Let the intelligent reader ask himself whether any functional structure can be comprehended on any lower terms?—As however this latter question will be fully discussed further on, it is unnecessary to say more respecting it at present.

ADDITIONAL NOTES AND ILLUSTRATIONS TO CHAPTER II.

A.—ON THE ABSTRACT REASONINGS INVOLVED IN NATURAL THEOLOGY.

In his discourse on Natural Theology, Lord Brougham writes thus (p. 78):—"The whole reasoning proceeds necessarily upon the assumption that there exists a being or thing separate from, and independent of, matter, and conscious of its own existence, which we call mind. For the argument is, 'Had I to accomplish this purpose, I should have used some such means'; or, 'Had I used these means, I should have thought I was accomplishing some such purpose.' Perceiving the adaptation of the means to the end, the inference is, that some being has acted as we should ourselves act, and with the same views. But when we so speak, and so reason, we are all the while referring to an intelligent principle or existence; we are referring to our mind, and not to our bodily frame." ... "The belief that mind exists is essential to the whole argument by which we infer that the Deity exists. This belief ... is the foundation of Natural Theology in all its branches; and upon the scheme of materialism no rational, indeed no intelligible, account can be given of a first cause, or of the creation or government of the universe."

In a foot-note, Lord Brougham adds:—"It is worthy of observation that not the least allusion is made in Dr. Paley's work to the argument here stated, although it is the foundation of the whole of Natural Theology. Not only does this author leave entirely untouched the argument à priori (as it is called), and also all the inductive arguments derived from the phenomena of mind, but he does not even advert to the argument upon which the inference of design must of necessity rest—that design which is the whole subject of his book. Nothing can more evince his distaste or incapacity for metaphysical researches. He assumes the very position which alone sceptics dispute. In combating him they would assert that he begged the whole question; for certainly they do not deny, at least in modern times, the fact of adaptation. As to the fundamental doctrine of causation, not the least allusion is ever made to it in any of his writings,—even in his Moral Philosophy."

It is when reviewing this last-named treatise that Dr. Whewell remarks (History of Moral Philosophy, p. 169):—

"The fact is that Paley had no taste, and therefore we may be allowed to say that he had little aptitude, for metaphysical disquisitions. In this there would have been no blame, if he had not entered into speculations which, if they were not metaphysically right, must be altogether wrong.
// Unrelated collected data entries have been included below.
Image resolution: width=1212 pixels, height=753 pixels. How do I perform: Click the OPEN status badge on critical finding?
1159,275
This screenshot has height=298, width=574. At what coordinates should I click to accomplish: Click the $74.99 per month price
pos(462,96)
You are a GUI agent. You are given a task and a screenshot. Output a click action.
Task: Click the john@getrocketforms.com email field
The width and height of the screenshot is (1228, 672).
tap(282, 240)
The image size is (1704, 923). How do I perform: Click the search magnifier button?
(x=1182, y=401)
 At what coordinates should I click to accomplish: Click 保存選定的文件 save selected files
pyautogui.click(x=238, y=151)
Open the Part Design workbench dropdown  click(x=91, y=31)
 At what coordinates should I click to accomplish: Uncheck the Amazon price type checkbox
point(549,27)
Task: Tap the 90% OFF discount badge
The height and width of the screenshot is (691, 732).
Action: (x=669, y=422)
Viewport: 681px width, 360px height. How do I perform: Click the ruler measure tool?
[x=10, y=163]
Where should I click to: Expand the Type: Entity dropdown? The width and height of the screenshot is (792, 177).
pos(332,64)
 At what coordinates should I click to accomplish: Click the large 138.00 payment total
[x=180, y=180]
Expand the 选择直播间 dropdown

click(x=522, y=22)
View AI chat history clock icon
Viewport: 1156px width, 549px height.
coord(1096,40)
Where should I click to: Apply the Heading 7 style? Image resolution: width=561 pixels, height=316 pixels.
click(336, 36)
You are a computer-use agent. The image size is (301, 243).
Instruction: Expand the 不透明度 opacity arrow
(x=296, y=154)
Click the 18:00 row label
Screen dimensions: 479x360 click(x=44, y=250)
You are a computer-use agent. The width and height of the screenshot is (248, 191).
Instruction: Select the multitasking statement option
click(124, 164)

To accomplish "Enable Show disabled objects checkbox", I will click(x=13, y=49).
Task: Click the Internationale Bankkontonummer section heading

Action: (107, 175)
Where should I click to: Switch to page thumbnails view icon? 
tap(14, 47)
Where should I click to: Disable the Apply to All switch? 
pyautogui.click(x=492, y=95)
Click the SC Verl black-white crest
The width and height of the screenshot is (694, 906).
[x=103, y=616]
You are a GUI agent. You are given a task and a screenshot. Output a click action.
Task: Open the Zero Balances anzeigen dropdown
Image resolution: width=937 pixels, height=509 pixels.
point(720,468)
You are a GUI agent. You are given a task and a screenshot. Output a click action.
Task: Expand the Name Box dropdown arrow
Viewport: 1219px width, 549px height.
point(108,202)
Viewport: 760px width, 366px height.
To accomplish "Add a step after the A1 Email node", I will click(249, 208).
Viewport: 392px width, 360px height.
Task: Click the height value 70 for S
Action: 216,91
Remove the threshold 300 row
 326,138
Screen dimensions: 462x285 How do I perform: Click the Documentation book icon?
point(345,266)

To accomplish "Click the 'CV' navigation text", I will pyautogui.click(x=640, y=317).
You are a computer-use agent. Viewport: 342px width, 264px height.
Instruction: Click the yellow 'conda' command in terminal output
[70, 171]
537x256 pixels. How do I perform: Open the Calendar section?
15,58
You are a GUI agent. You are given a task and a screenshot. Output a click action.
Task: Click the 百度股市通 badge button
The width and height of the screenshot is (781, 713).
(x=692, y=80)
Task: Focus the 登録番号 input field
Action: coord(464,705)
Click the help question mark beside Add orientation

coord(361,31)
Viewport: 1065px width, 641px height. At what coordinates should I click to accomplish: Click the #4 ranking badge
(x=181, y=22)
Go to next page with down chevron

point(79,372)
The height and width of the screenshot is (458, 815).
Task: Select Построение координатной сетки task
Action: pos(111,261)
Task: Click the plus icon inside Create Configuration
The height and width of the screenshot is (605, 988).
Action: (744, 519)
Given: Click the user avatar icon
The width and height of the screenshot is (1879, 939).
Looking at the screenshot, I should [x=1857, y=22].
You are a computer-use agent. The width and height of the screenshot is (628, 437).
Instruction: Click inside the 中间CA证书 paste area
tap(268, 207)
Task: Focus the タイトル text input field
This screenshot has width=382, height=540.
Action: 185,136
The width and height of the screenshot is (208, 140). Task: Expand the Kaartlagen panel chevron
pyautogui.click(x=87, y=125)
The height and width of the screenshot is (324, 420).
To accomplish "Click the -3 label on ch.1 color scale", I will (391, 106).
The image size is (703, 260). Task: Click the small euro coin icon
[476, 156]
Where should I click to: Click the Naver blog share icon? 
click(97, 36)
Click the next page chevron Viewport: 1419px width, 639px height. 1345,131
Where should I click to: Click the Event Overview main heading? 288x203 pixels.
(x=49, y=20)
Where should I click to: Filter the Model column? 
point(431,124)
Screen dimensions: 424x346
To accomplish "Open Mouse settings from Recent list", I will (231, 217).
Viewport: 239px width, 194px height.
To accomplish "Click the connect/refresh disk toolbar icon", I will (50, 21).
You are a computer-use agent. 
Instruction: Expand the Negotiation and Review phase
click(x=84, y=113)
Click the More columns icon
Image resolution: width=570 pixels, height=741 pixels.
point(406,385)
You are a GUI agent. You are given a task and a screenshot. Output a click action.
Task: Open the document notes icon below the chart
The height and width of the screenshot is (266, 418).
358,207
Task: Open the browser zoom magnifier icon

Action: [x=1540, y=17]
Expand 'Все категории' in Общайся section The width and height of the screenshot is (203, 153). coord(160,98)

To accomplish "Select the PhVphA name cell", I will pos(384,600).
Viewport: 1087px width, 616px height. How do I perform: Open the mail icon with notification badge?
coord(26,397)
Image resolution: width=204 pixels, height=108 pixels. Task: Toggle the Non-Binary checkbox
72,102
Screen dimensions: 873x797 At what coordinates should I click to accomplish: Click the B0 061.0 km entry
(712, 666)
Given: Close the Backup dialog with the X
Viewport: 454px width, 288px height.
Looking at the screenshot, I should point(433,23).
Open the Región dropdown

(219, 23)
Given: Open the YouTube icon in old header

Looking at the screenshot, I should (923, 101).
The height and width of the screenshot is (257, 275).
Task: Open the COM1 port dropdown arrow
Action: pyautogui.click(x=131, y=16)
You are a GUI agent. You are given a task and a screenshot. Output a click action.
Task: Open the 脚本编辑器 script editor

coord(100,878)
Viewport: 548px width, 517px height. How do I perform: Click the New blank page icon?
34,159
We often hear persons declare that they have no esteem for metaphysics, and intend to shun all metaphysical reasonings; and this is usually the prelude to some specimen of very bad metaphysics: for I know no better term by which to designate the process of misunderstanding and confounding those elements of truth which are supplied by the relations of our own ideas. That Paley had no turn or talent for the reasoning which depends on such relations, is plain enough."

The reader may with little trouble collect for himself what is meant by bad metaphysics from the following extracts. The first is Lord Macaulay's criticism on the metaphysics of the Schools, which he introduces into his essay on Francis Bacon, as follows:—

"By stimulating men to the discovery of useful truth, he" (Bacon) "furnished them with a motive to perform the inductive process well and carefully. His predecessors had been, in his phrase, not interpreters, but anticipators of nature. They had been content with the first principles at which they had arrived by the most scanty and slovenly induction. And why was this? It was, we conceive, because their philosophy proposed to itself no practical end—because it was merely an exercise of the mind. A man who wants to contrive a new machine or a new medicine has a strong motive to observe accurately and patiently, and to try experiment after experiment. But a man who merely wants a theme for disputation or declamation has no such motive. He is therefore content with premises grounded on assumption, or on the most scanty and hasty induction. Thus, we conceive, the schoolmen acted. On their foolish premises they often argued with great ability; and as their object was "assensum subjugare, non res" (Nov. Org. I. Aph. 29), to be victorious in controversy, not to be victorious over nature, they were consistent. For just as much logical skill could be shown in reasoning on false as on true premises."[44] Of course, if any genuine metaphysical philosophy exists at all, its right and real object must be to try and discover true premises of the more abstract sort—premises, the truth of which affects the procedure of all the ancillary series.[45]